**Exercise instructions**
Set down the first line below and each line after it, ending with the one that holds "Culture (195, 170)". Pictures do not belong in the copy.

**Exercise inputs**
= = = =

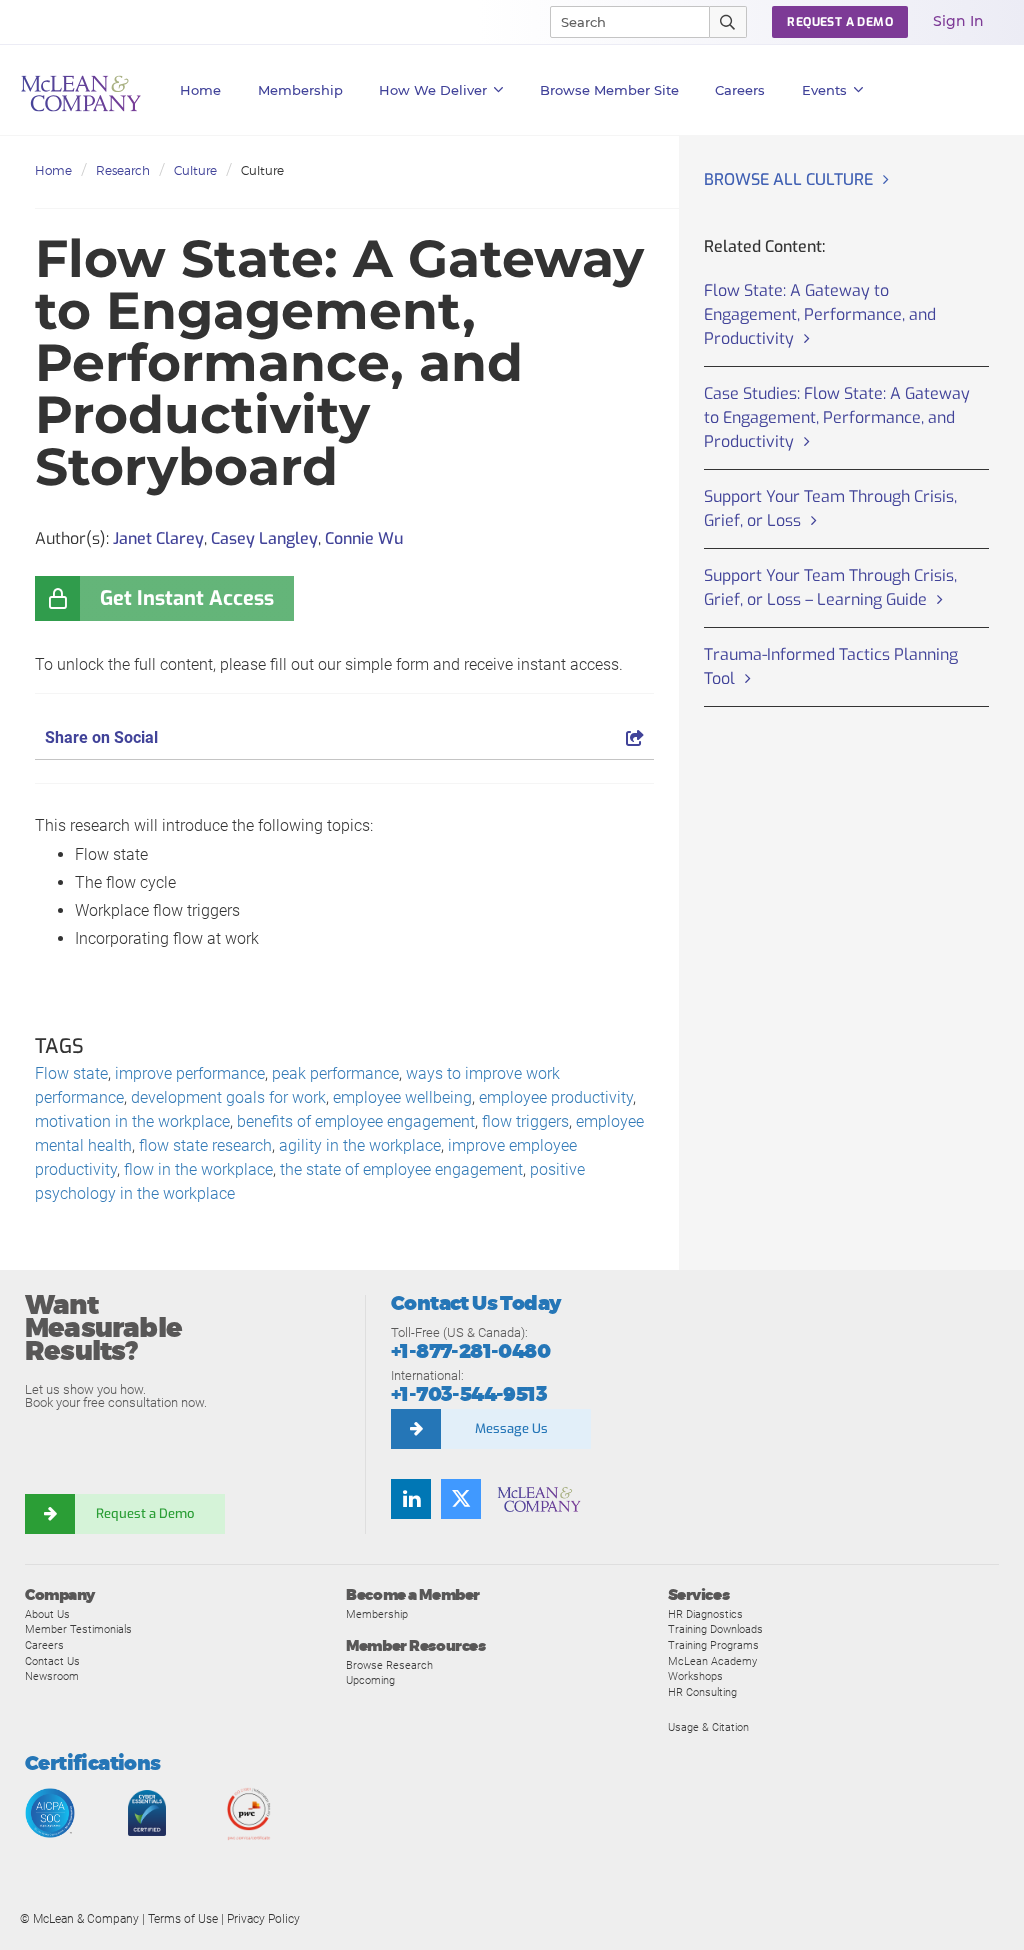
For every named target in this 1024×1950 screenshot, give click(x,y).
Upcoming (370, 1680)
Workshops (695, 1676)
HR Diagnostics (705, 1614)
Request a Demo (145, 1513)
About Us (47, 1614)
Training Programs (713, 1645)
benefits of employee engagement (356, 1121)
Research (123, 170)
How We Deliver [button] (433, 90)
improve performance (190, 1073)
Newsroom (52, 1676)
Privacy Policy (263, 1919)
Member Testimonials (78, 1629)
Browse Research (389, 1665)
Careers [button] (740, 90)
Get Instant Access (187, 598)
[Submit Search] (728, 22)
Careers (44, 1645)
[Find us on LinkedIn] (411, 1499)
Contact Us (52, 1661)
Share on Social (101, 737)
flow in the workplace (198, 1169)
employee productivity (556, 1097)
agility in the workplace (360, 1145)
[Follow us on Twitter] (461, 1499)
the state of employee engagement (401, 1169)
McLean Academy (712, 1661)
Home (200, 90)
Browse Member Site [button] (609, 90)
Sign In (958, 21)
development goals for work (228, 1097)
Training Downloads (715, 1629)
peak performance (335, 1073)
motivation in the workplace (132, 1121)
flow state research (205, 1145)
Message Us (511, 1428)
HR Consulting (702, 1692)
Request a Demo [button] (840, 22)
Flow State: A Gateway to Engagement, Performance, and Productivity (820, 314)
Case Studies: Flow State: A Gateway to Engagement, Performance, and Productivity (837, 417)
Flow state (71, 1073)
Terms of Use (183, 1919)
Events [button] (824, 90)
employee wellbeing (402, 1097)
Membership (300, 90)
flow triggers (525, 1121)
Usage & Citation (708, 1727)
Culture (195, 170)
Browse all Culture (788, 179)
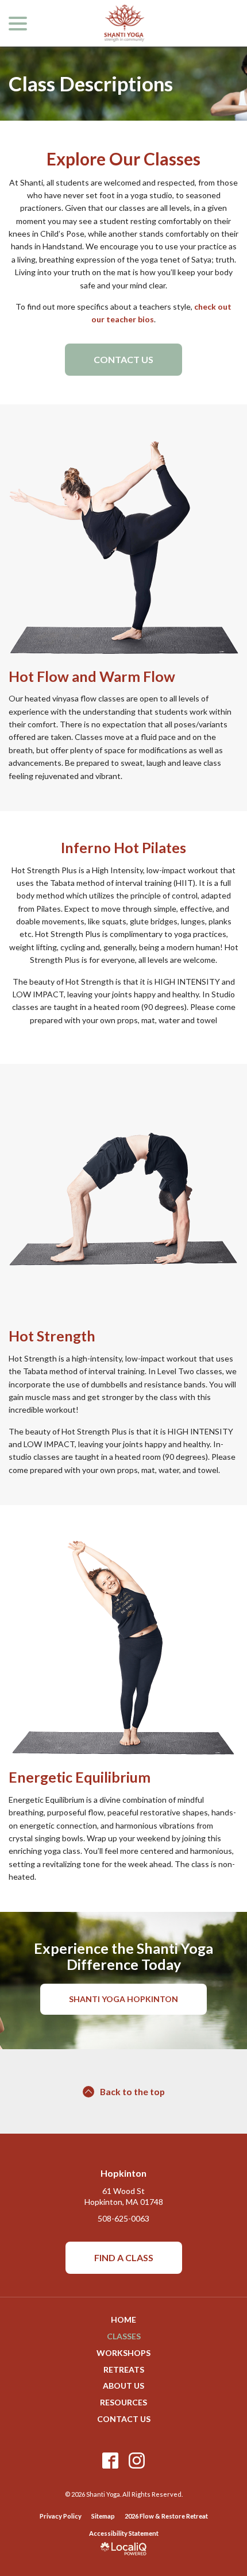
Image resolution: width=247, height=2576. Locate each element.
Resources (123, 2402)
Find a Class (123, 2257)
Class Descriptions (91, 83)
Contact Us (123, 359)
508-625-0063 (123, 2218)
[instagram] (137, 2460)
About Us (123, 2385)
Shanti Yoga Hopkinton (123, 1999)
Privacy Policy (61, 2516)
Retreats (123, 2369)
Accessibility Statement (124, 2533)
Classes (124, 2336)
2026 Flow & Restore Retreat (166, 2516)
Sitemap (103, 2516)
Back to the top (132, 2091)
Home (123, 2319)
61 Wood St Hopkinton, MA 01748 (123, 2196)
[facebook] (110, 2460)
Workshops (123, 2353)
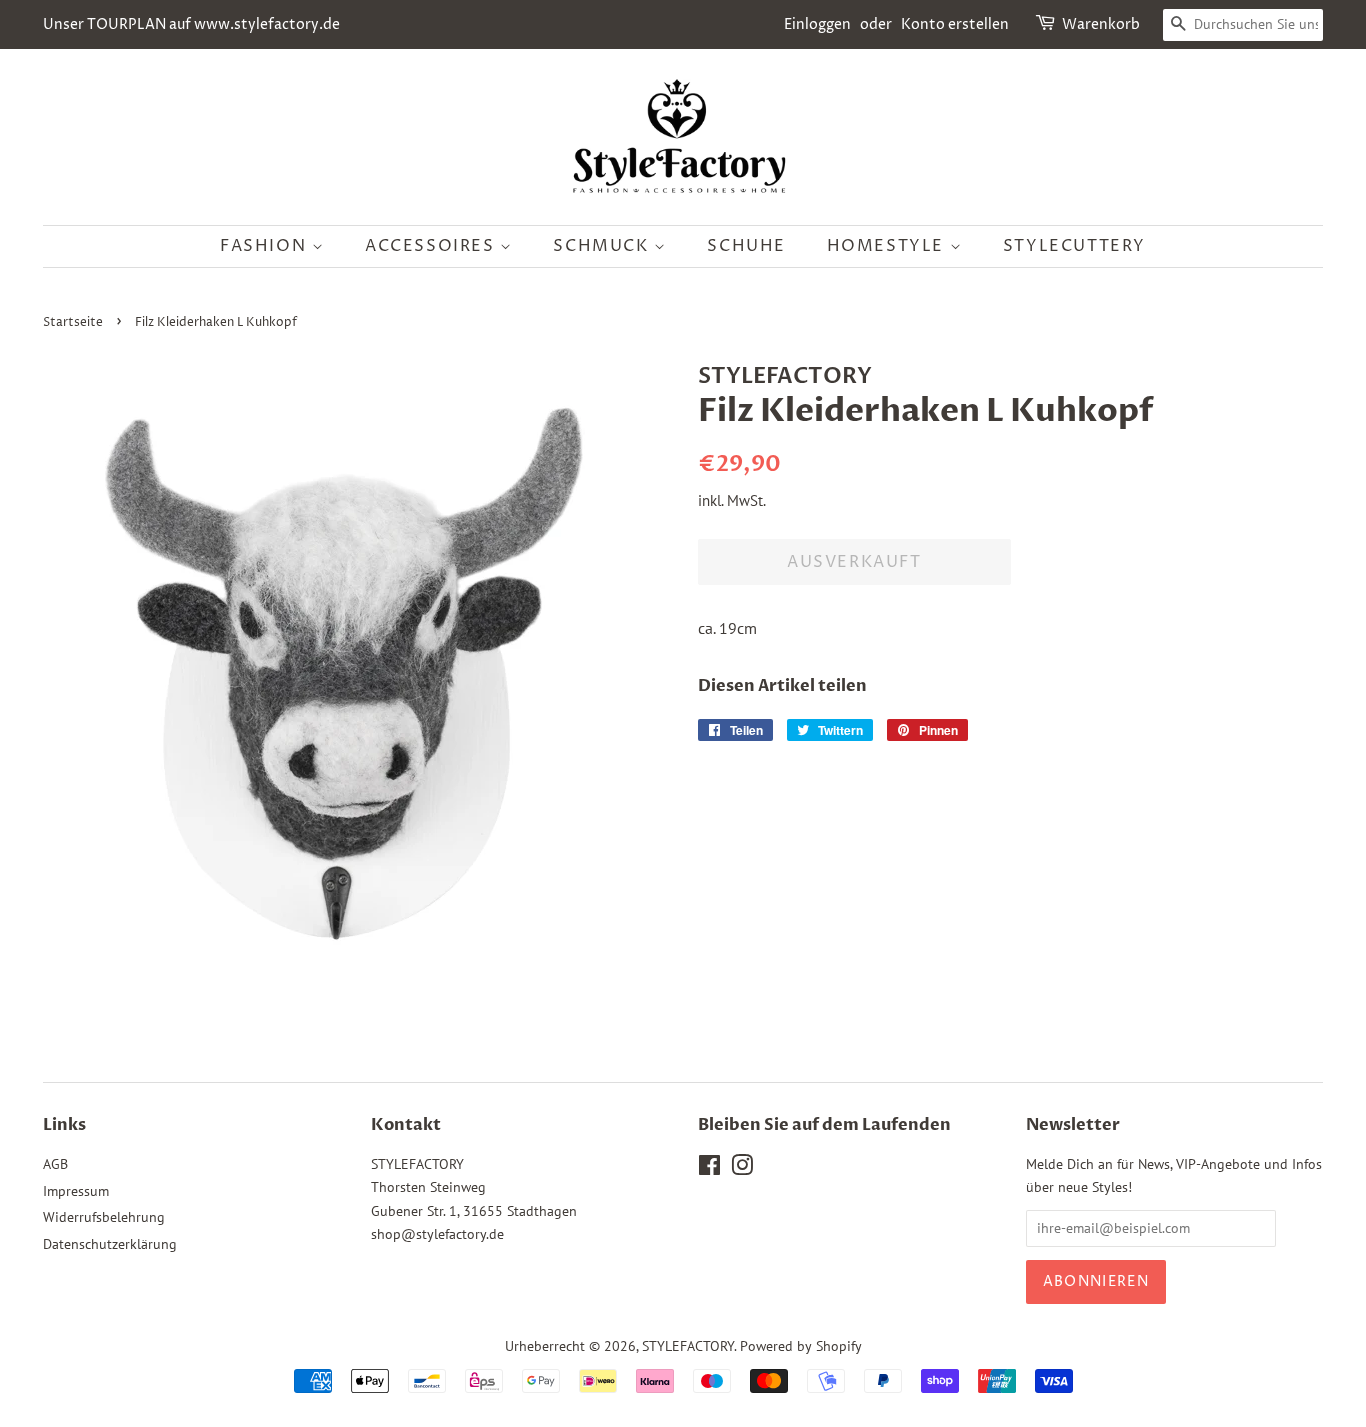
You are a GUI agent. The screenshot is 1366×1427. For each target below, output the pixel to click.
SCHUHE (746, 246)
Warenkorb (1101, 24)
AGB (55, 1164)
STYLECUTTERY (1074, 246)
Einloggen (817, 24)
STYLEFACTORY (688, 1346)
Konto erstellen (955, 24)
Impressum (76, 1191)
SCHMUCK (603, 246)
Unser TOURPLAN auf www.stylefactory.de (191, 24)
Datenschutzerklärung (110, 1244)
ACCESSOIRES (432, 246)
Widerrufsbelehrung (104, 1217)
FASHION (266, 246)
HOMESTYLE (888, 246)
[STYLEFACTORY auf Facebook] (709, 1169)
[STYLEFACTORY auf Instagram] (742, 1169)
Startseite (73, 322)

= = = =

**Answer space**
For every named target in this 1024×1950 screenshot, give click(x,y).
Upcoming (370, 1680)
Workshops (695, 1676)
HR Diagnostics (705, 1614)
Request a Demo (145, 1513)
About Us (47, 1614)
Training Programs (713, 1645)
benefits of employee engagement (356, 1121)
Research (123, 170)
How We Deliver [button] (433, 90)
improve performance (190, 1073)
Newsroom (52, 1676)
Privacy Policy (263, 1919)
Member Testimonials (78, 1629)
Browse Research (389, 1665)
Careers [button] (740, 90)
Get Instant Access (187, 598)
[Submit Search] (728, 22)
Careers (44, 1645)
[Find us on LinkedIn] (411, 1499)
Contact Us (52, 1661)
Share on Social (101, 737)
flow in the workplace (198, 1169)
employee productivity (556, 1097)
agility in the workplace (360, 1145)
[Follow us on Twitter] (461, 1499)
the state of employee engagement (401, 1169)
McLean Academy (712, 1661)
Home (200, 90)
Browse Member Site [button] (609, 90)
Sign In (958, 21)
development goals for work (228, 1097)
Training Downloads (715, 1629)
peak performance (335, 1073)
motivation in the workplace (132, 1121)
flow state research (205, 1145)
Message Us (511, 1428)
HR Consulting (702, 1692)
Request a Demo [button] (840, 22)
Flow State: A Gateway to Engagement, Performance, and Productivity (820, 314)
Case Studies: Flow State: A Gateway to Engagement, Performance, and Productivity (837, 417)
Flow state (71, 1073)
Terms of Use (183, 1919)
Events [button] (824, 90)
employee wellbeing (402, 1097)
Membership (300, 90)
flow triggers (525, 1121)
Usage & Citation (708, 1727)
Culture (195, 170)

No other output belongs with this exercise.